SEATTLE – Allergy sufferers know the drill: Eyes that itch and water; sneezes that won't stop; the fear that a hidden morsel of peanut will trigger a life-or-death crisis. Over-the-counter drugs and allergy shots deliver relief to some people, but not others.

Now, a discovery by Seattle researchers holds out the hope of better diagnosis and treatment for allergies of all types — and may even lead to a cure someday.

"I think it's a big deal," said Dr. David Robinson, an allergy specialist at Virginia Mason Medical Center and co-author of the study in the journal Science Translational Medicine. "Ultimately we're interested in fixing allergies and treating people, but you have to understand it first."

Led by researchers at Virginia Mason's Benaroya Research Institute, the Seattle team is the first to find a way to distinguish the "bad" immune-system cells that trigger allergies from "good" immune cells that fight infection. They also showed that effective allergy therapy banishes the bad cells from the body.

"If you are allergic, you have those bad cells," said lead author Erik Wambre. " If you are not allergic, you don't."

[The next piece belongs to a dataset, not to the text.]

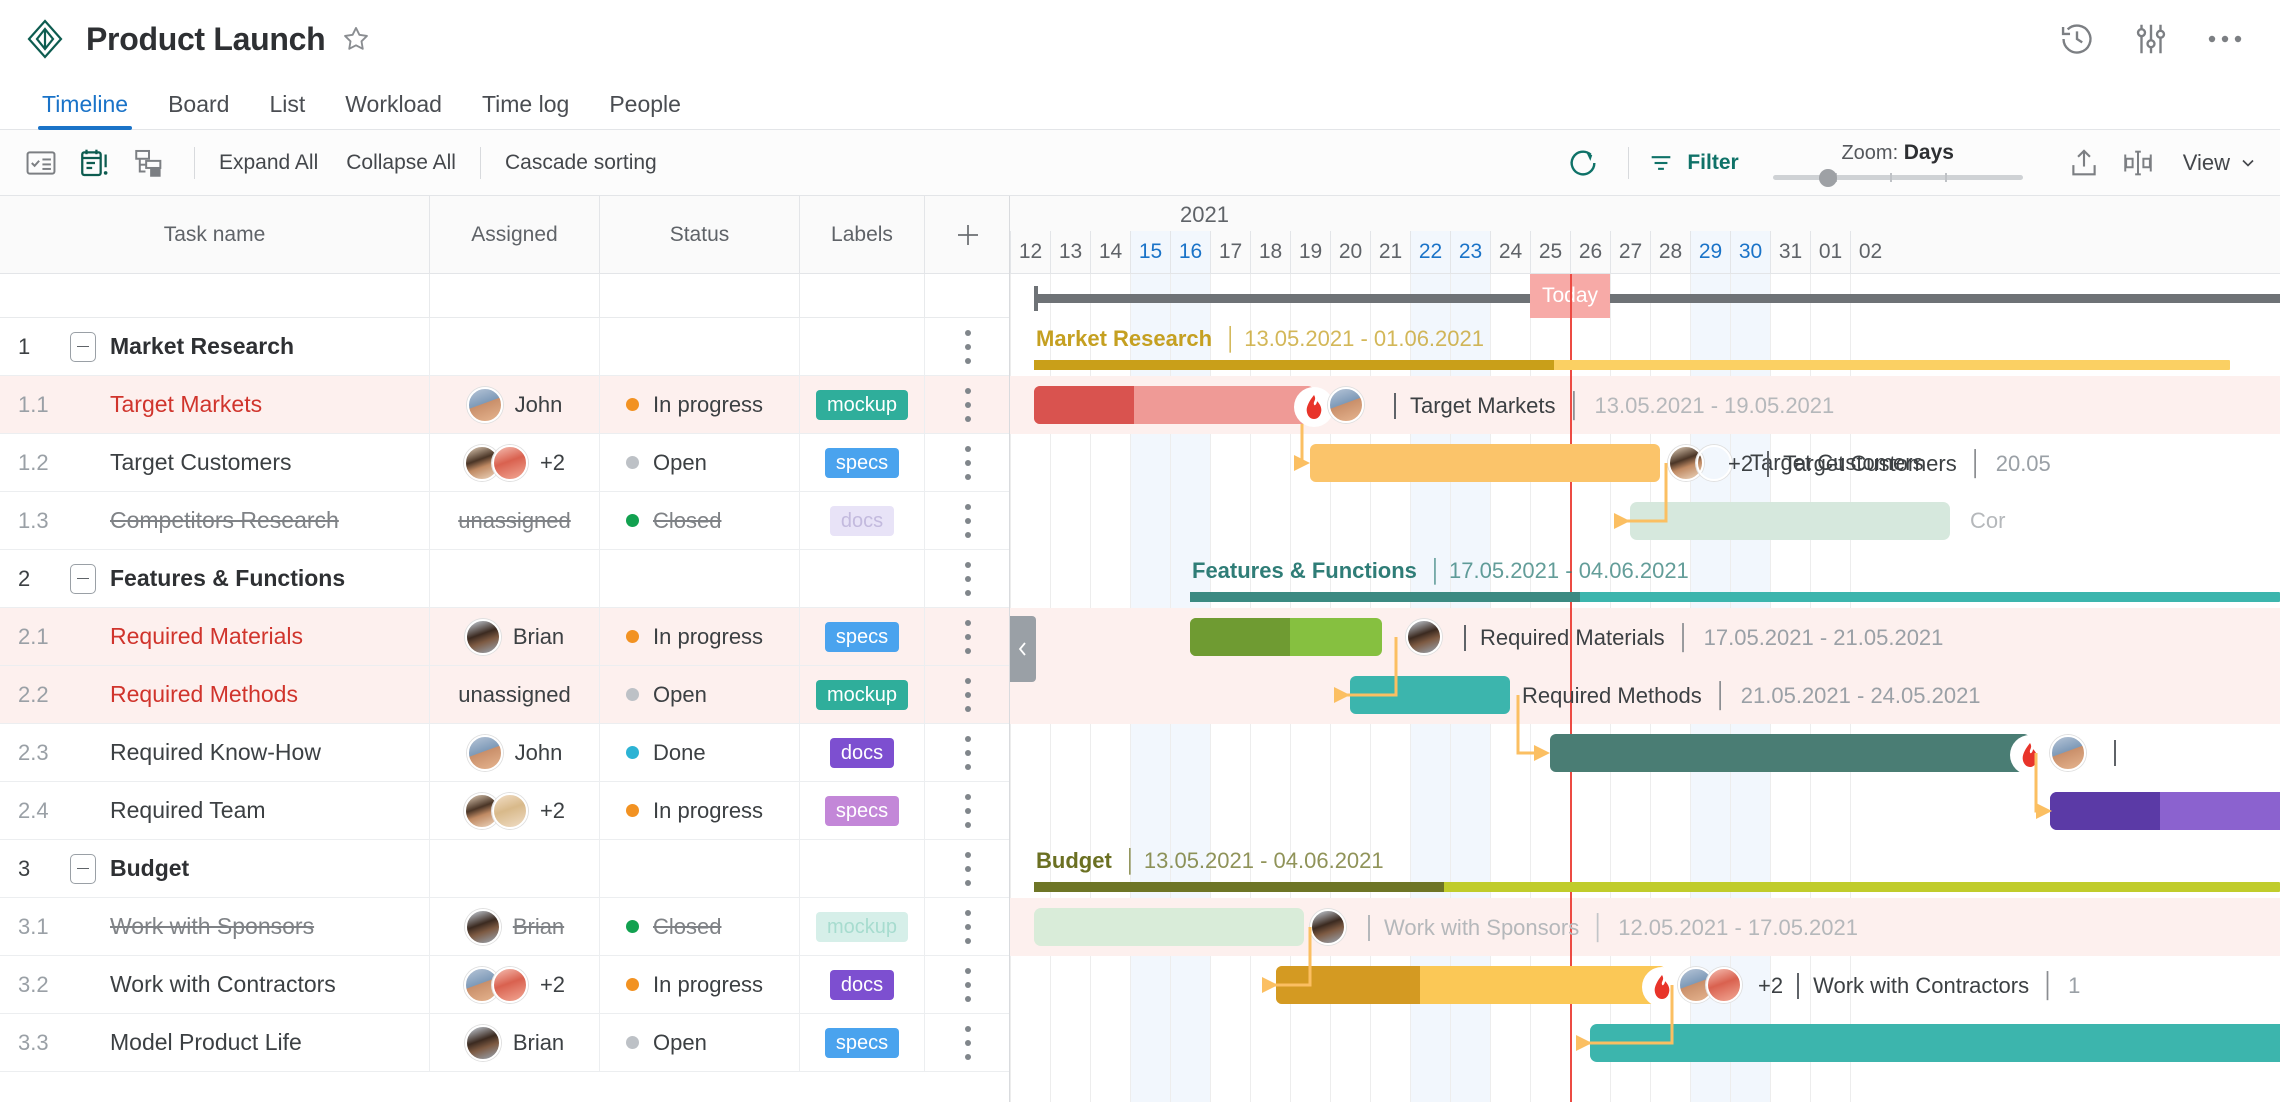 This screenshot has width=2280, height=1102. Describe the element at coordinates (700, 752) in the screenshot. I see `cell-status: Done` at that location.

That means scientists should be able to develop a test to identify people at risk of allergies, even at a very young age, he said. For parents, that could eliminate the panicked trips to the emergency room that are often the first indication that their child has a dangerous food allergy.

But it's the possibility of stamping out the bad cells altogether that has the researchers most excited. "My hope is that we might find a drug that will specifically destroy the [bad] cells, or at least stop them," Wambre said

Almost 50 million Americans suffer from nasal allergies, while about 4 million children have food allergies. The Asthma and Allergy Foundation of America estimates the total amount spent on drugs, shots and other health care at nearly $18 billion a year.

Allergic reactions are triggered when the immune system mistakenly sounds the alarm over harmless substances like pollen or dust or cat dander.

Identifying the cells responsible has been tough because there are so few of them, Wambre said. A milliliter sample of blood can contain more than a million white blood cells, but only a handful fall into the "bad" category.

Working with blood from patients with and without allergies, the researchers screened each sample for 200 proteins or other characteristics. It took them seven years to zero in on five key differences between good and bad cells, Wambre said.

"The potential may be there for turning off the allergic process," Robinson said. "Honestly, we're not sure how far this is going to go at this point."